České modelky s.r.o.

brigadyhostesky.eu

43

České modelky s.r.o. operates the website brigadyhostesky.eu, providing an online platform for event staffing, specifically offering job opportunities for hostesses and promoters across the Czech Republic. Established since 2006, the company positions itself as a professional service provider in organizing commercial and social events. The website features detailed job listings, profiles of hostesses, and client references, targeting individuals seeking temporary work in promotional roles. The business model revolves around connecting clients with suitable event staff and managing registrations and communications online. Technically, the website employs a modern frontend stack including jQuery, Bootstrap 5, FontAwesome, and Google reCAPTCHA for form security. The site is mobile-optimized with good navigation and content structure, although some advanced security headers and cookie consent mechanisms are missing. External resources and partner domains are well integrated, indicating a mature digital presence. However, the lack of WHOIS data limits domain trust verification. From a security perspective, HTTPS is used, and spam protection is implemented via reCAPTCHA. The absence of security headers like CSP and HSTS, and missing cookie consent, represent areas for improvement. No critical vulnerabilities or adult content were detected, and privacy policy compliance with GDPR is indicated. Overall, the site demonstrates a moderate security posture suitable for its business scope but would benefit from enhanced security controls. The overall risk assessment is moderate with a trust score of 75 out of 100. Strategic recommendations include implementing security headers, adding cookie consent, improving WHOIS transparency, and maintaining up-to-date software. These steps will enhance user trust, compliance, and security resilience.

T

TN Média s.r.o.

salonkyhk.cz

44

Salonky is a regional news media website operated by TN Média s.r.o., focusing on delivering local news, sports, cultural events, and multimedia content to the Hradec Králové region in the Czech Republic. The site targets local residents and those interested in regional affairs, leveraging a content-rich platform with regular updates and social media integration. The business model appears to be advertising-supported, with visible banners and campaign redirects embedded in the site. Technically, the website is built on WordPress and utilizes modern front-end libraries such as jQuery, Bootstrap, Owl Carousel, and Font Awesome. It employs HTTPS for secure communication and integrates Google Analytics for visitor tracking.

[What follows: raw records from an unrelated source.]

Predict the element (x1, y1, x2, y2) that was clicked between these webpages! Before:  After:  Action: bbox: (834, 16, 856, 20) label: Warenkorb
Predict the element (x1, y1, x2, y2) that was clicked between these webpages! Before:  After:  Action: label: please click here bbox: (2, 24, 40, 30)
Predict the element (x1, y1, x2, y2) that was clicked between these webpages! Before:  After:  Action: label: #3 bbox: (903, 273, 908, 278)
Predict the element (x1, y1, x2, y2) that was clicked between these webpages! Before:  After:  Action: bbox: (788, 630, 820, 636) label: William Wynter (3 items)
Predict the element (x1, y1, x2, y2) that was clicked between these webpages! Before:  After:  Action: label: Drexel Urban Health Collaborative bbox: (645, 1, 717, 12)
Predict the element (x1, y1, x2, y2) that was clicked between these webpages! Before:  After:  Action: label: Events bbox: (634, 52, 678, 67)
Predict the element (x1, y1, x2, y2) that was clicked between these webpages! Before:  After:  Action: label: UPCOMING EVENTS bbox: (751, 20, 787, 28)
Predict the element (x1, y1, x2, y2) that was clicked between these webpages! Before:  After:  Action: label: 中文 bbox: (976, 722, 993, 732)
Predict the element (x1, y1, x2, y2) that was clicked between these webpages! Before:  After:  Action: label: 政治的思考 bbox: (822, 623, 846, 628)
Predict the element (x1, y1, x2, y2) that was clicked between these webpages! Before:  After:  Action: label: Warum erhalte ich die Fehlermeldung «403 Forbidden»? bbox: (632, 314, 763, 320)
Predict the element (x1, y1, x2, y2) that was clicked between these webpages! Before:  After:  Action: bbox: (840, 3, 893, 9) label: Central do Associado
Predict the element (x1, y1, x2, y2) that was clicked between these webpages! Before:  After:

The site is mobile-optimized with a responsive design and includes interactive features like video tabs and newsletter subscription forms. However, some accessibility and SEO optimizations could be improved. From a security perspective, the site uses HTTPS but lacks visible security headers such as Content-Security-Policy or X-Frame-Options. The newsletter subscription form uses JavaScript fetch API for secure data submission, but no explicit privacy policy or cookie consent mechanism is present, which may raise compliance concerns. The absence of WHOIS data for the domain reduces trustworthiness, although the site content and design indicate a legitimate media outlet. Overall, Salonky presents a professional and content-rich platform for regional news but would benefit from enhanced privacy disclosures, security headers, and WHOIS transparency to improve trust and compliance. Strategic improvements in these areas will strengthen its security posture and user confidence.